PROBLEM:
Retype the lines from the line with "Image resolution: width=1592" to the line with "Describe the element at coordinates (1666, 672)", both included, keeping them identical.
DATA FOR ANALYSIS section start
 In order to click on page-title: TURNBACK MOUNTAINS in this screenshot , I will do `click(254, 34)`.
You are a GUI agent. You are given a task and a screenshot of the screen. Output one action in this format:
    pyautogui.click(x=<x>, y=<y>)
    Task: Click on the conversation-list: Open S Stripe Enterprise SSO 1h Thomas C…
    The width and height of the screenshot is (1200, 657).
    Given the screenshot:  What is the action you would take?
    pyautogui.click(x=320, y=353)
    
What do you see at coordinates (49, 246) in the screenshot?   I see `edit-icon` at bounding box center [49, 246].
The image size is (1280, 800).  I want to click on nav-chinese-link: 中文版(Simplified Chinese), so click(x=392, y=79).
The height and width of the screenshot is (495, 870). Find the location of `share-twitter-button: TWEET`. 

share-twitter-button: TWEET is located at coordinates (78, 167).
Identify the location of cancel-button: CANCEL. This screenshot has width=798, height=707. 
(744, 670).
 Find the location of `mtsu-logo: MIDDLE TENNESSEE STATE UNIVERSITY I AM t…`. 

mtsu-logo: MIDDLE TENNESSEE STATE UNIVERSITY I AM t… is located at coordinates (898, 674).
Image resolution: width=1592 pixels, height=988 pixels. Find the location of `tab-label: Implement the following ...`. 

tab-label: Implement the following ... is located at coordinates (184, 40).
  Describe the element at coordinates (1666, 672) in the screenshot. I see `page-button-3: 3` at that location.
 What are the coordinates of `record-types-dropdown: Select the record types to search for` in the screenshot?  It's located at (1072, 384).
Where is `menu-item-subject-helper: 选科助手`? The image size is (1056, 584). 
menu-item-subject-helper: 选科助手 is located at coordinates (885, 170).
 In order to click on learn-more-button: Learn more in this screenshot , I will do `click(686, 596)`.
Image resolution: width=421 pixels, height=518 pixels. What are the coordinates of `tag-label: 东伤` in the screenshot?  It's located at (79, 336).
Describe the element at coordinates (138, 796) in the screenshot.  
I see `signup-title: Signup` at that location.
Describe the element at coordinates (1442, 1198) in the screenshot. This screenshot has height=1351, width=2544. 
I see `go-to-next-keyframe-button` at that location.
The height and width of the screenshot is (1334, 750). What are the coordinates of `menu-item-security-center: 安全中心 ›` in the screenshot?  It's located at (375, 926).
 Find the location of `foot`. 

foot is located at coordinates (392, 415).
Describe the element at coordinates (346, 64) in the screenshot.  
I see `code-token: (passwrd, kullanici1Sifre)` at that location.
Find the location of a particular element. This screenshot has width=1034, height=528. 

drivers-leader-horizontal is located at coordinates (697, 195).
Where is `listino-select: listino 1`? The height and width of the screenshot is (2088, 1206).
DATA FOR ANALYSIS section end
EXERCISE ANSWER:
Image resolution: width=1592 pixels, height=988 pixels. Find the location of `tab-label: Implement the following ...`. 

tab-label: Implement the following ... is located at coordinates (184, 40).
  Describe the element at coordinates (1666, 672) in the screenshot. I see `page-button-3: 3` at that location.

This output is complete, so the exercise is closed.